- EXERCISES TO COMPLETE:
A. Copy the passage from the Legionella article word for word, starting with "Some cities across" and going on through "including Sydney, Australia.".
B. According to the Legionella article, how is Legionnaires' disease usually caught?

- READING PASSAGE:
•••
Guidance For Getting Your Business Safely Out Of Lockdown
Employers across the UK preparing to reopen in June need to be aware of the risk of Legionella, the cause of Legionnaires’ disease, contaminating water supplies after long periods of disuse and ensure employees can return to their workplaces in safety, lawyers have warned.
Water and cooling towers and evaporative condensers lying dormant for months make an ideal breeding ground for the legionella bacteria and public health legal experts at Irwin Mitchell are issuing the safety warning amid concerns the disease may be the last thing on the minds of employers desperate to restart post lockdown business.
Legionnaires’ disease is a serious infection, caused by the legionella bacteria. Usually caught by breathing in droplets of contaminated water as a result of water systems not being maintained properly, the disease can prove fatal or lead to long term medical conditions.
Some cities across the world exiting coronavirus lockdowns have already experienced a higher than expected incidence of Legionnaires’ disease than is usual at this time of year, including Sydney, Australia.
•••
- RECORDED DATA:
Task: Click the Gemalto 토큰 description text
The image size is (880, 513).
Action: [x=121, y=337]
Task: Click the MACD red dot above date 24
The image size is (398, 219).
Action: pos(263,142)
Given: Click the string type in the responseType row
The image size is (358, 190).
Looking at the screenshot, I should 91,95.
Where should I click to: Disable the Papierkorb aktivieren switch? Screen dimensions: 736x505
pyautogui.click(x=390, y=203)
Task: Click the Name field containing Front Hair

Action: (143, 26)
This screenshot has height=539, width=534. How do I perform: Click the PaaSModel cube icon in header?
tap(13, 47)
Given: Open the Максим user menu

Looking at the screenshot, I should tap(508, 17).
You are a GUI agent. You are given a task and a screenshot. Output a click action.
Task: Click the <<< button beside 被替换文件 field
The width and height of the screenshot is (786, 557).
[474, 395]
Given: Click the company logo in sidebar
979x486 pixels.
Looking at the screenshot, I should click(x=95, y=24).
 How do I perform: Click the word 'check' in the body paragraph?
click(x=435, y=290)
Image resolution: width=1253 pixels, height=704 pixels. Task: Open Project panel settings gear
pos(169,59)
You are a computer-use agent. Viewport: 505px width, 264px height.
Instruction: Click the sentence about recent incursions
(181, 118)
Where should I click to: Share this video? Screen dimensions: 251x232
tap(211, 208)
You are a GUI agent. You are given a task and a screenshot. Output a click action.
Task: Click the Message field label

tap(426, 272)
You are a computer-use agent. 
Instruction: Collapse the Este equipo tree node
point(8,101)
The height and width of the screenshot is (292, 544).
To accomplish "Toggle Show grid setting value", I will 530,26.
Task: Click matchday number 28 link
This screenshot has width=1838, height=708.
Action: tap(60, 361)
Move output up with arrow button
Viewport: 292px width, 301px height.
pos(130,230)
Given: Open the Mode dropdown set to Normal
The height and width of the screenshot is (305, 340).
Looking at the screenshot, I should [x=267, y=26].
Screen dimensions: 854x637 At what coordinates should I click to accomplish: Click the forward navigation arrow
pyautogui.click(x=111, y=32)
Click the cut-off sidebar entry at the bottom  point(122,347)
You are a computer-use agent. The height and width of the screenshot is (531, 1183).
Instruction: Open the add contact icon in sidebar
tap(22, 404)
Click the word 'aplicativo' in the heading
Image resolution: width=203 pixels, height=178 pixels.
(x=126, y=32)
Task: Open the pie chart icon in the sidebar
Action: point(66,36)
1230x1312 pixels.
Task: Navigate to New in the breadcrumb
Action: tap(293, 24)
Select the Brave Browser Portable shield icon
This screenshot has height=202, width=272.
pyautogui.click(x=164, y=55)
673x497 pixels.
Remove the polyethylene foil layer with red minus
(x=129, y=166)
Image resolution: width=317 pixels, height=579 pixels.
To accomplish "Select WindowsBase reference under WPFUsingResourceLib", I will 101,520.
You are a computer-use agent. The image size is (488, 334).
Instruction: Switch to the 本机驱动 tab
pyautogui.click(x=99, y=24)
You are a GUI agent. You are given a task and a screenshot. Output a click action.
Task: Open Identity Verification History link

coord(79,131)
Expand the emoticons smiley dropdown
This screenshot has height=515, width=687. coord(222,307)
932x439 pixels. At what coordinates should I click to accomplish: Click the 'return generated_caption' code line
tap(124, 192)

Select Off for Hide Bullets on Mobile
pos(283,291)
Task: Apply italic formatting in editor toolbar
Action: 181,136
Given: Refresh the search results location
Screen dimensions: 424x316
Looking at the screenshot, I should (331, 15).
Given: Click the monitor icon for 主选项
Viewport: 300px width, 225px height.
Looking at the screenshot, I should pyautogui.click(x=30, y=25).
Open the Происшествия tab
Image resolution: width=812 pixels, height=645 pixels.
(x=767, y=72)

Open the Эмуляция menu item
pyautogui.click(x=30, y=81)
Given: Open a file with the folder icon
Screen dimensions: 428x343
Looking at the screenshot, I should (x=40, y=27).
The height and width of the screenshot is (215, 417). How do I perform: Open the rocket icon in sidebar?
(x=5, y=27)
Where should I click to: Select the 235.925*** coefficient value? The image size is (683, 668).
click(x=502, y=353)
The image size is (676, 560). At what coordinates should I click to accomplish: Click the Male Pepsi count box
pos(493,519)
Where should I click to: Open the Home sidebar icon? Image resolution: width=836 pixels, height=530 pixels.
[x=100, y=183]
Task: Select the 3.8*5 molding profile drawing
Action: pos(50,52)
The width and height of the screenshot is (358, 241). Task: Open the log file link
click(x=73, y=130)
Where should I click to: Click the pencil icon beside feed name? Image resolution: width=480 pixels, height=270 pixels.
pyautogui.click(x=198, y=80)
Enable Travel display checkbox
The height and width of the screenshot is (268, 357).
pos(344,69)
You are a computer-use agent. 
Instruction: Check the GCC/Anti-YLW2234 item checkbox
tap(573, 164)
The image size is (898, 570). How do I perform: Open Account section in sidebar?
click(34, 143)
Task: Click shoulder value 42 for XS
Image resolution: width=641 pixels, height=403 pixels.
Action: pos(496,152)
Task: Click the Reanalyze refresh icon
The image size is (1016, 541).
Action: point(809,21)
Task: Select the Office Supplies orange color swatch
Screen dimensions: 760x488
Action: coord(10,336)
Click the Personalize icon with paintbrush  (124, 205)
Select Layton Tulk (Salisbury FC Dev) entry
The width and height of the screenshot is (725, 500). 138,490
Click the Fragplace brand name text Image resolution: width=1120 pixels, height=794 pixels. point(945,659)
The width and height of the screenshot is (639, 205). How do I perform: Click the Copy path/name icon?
•••
- LIST OF SOLUTIONS:
A.
Some cities across the world exiting coronavirus lockdowns have already experienced a higher than expected incidence of Legionnaires’ disease than is usual at this time of year, including Sydney, Australia.

B. By breathing in droplets of contaminated water from water systems that have not been maintained properly.